# [WHAT NEEDS TO BE DONE]
Every record shown here must be duplicated without change.

# [SUPPLIED RECORDS]

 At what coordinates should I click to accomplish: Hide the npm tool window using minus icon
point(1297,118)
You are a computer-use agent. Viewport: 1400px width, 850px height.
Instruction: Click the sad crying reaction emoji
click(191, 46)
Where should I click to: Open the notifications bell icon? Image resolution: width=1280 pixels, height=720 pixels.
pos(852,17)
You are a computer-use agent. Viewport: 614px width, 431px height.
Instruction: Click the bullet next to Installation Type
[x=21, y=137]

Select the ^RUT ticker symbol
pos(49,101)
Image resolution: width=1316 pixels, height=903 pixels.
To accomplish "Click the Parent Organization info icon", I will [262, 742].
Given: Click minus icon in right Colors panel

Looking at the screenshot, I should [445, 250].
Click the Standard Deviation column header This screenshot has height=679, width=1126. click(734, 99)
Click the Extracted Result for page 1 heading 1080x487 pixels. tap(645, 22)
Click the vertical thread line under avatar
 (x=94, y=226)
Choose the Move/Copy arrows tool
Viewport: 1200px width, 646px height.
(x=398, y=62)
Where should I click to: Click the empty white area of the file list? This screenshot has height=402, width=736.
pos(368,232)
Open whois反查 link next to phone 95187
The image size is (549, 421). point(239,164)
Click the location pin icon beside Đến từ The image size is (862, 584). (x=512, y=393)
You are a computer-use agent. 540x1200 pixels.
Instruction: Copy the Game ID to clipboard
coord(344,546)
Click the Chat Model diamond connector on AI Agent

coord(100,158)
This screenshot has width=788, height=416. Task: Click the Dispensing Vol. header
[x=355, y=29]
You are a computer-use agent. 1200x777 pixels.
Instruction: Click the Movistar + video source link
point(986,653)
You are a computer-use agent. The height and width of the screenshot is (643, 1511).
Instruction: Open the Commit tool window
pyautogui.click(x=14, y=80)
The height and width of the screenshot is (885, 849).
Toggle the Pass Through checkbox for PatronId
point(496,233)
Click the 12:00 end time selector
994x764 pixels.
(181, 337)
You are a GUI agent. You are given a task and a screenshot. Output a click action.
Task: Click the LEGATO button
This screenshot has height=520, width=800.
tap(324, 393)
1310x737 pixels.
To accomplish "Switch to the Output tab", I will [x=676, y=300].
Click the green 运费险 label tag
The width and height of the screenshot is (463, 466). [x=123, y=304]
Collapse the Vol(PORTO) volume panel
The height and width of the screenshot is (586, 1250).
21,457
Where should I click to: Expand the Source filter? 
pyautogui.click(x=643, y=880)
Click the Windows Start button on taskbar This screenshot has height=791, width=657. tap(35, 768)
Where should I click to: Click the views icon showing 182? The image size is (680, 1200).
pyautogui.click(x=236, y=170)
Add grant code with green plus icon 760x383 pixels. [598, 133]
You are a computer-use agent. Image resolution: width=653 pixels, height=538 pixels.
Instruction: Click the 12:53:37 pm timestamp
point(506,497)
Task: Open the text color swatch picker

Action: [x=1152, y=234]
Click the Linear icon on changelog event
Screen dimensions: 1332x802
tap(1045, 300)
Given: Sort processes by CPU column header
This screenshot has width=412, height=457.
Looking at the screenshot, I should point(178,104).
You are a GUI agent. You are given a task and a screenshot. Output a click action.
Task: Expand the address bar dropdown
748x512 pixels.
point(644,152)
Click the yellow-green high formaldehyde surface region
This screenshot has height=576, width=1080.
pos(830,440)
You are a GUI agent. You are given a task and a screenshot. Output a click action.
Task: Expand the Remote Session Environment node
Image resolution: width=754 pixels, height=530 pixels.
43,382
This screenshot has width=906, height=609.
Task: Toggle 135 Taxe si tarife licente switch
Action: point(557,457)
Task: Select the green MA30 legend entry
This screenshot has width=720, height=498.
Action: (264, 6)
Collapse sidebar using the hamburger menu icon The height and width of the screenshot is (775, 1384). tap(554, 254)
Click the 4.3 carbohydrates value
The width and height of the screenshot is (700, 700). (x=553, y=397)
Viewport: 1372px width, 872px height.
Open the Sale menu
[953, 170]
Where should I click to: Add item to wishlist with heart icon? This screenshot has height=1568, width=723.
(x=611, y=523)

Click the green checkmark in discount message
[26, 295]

# [SOLUTION FOR THIS EXERCISE]
 At what coordinates should I click to accomplish: Hide the npm tool window using minus icon
point(1297,118)
You are a computer-use agent. Viewport: 1400px width, 850px height.
Instruction: Click the sad crying reaction emoji
click(191, 46)
Where should I click to: Open the notifications bell icon? Image resolution: width=1280 pixels, height=720 pixels.
pos(852,17)
You are a computer-use agent. Viewport: 614px width, 431px height.
Instruction: Click the bullet next to Installation Type
[x=21, y=137]

Select the ^RUT ticker symbol
pos(49,101)
Image resolution: width=1316 pixels, height=903 pixels.
To accomplish "Click the Parent Organization info icon", I will [262, 742].
Given: Click minus icon in right Colors panel

Looking at the screenshot, I should [445, 250].
Click the Standard Deviation column header This screenshot has height=679, width=1126. click(734, 99)
Click the Extracted Result for page 1 heading 1080x487 pixels. tap(645, 22)
Click the vertical thread line under avatar
 (x=94, y=226)
Choose the Move/Copy arrows tool
Viewport: 1200px width, 646px height.
(x=398, y=62)
Where should I click to: Click the empty white area of the file list? This screenshot has height=402, width=736.
pos(368,232)
Open whois反查 link next to phone 95187
The image size is (549, 421). point(239,164)
Click the location pin icon beside Đến từ The image size is (862, 584). (x=512, y=393)
You are a computer-use agent. 540x1200 pixels.
Instruction: Copy the Game ID to clipboard
coord(344,546)
Click the Chat Model diamond connector on AI Agent

coord(100,158)
This screenshot has width=788, height=416. Task: Click the Dispensing Vol. header
[x=355, y=29]
You are a computer-use agent. 1200x777 pixels.
Instruction: Click the Movistar + video source link
point(986,653)
You are a computer-use agent. The height and width of the screenshot is (643, 1511).
Instruction: Open the Commit tool window
pyautogui.click(x=14, y=80)
The height and width of the screenshot is (885, 849).
Toggle the Pass Through checkbox for PatronId
point(496,233)
Click the 12:00 end time selector
994x764 pixels.
(181, 337)
You are a GUI agent. You are given a task and a screenshot. Output a click action.
Task: Click the LEGATO button
This screenshot has height=520, width=800.
tap(324, 393)
1310x737 pixels.
To accomplish "Switch to the Output tab", I will [x=676, y=300].
Click the green 运费险 label tag
The width and height of the screenshot is (463, 466). [x=123, y=304]
Collapse the Vol(PORTO) volume panel
The height and width of the screenshot is (586, 1250).
21,457
Where should I click to: Expand the Source filter? 
pyautogui.click(x=643, y=880)
Click the Windows Start button on taskbar This screenshot has height=791, width=657. tap(35, 768)
Where should I click to: Click the views icon showing 182? The image size is (680, 1200).
pyautogui.click(x=236, y=170)
Add grant code with green plus icon 760x383 pixels. [598, 133]
You are a computer-use agent. Image resolution: width=653 pixels, height=538 pixels.
Instruction: Click the 12:53:37 pm timestamp
point(506,497)
Task: Open the text color swatch picker

Action: [x=1152, y=234]
Click the Linear icon on changelog event
Screen dimensions: 1332x802
tap(1045, 300)
Given: Sort processes by CPU column header
This screenshot has width=412, height=457.
Looking at the screenshot, I should point(178,104).
You are a GUI agent. You are given a task and a screenshot. Output a click action.
Task: Expand the address bar dropdown
748x512 pixels.
point(644,152)
Click the yellow-green high formaldehyde surface region
This screenshot has height=576, width=1080.
pos(830,440)
You are a GUI agent. You are given a task and a screenshot. Output a click action.
Task: Expand the Remote Session Environment node
Image resolution: width=754 pixels, height=530 pixels.
43,382
This screenshot has width=906, height=609.
Task: Toggle 135 Taxe si tarife licente switch
Action: point(557,457)
Task: Select the green MA30 legend entry
This screenshot has width=720, height=498.
Action: (264, 6)
Collapse sidebar using the hamburger menu icon The height and width of the screenshot is (775, 1384). tap(554, 254)
Click the 4.3 carbohydrates value
The width and height of the screenshot is (700, 700). (x=553, y=397)
Viewport: 1372px width, 872px height.
Open the Sale menu
[953, 170]
Where should I click to: Add item to wishlist with heart icon? This screenshot has height=1568, width=723.
(x=611, y=523)

Click the green checkmark in discount message
[26, 295]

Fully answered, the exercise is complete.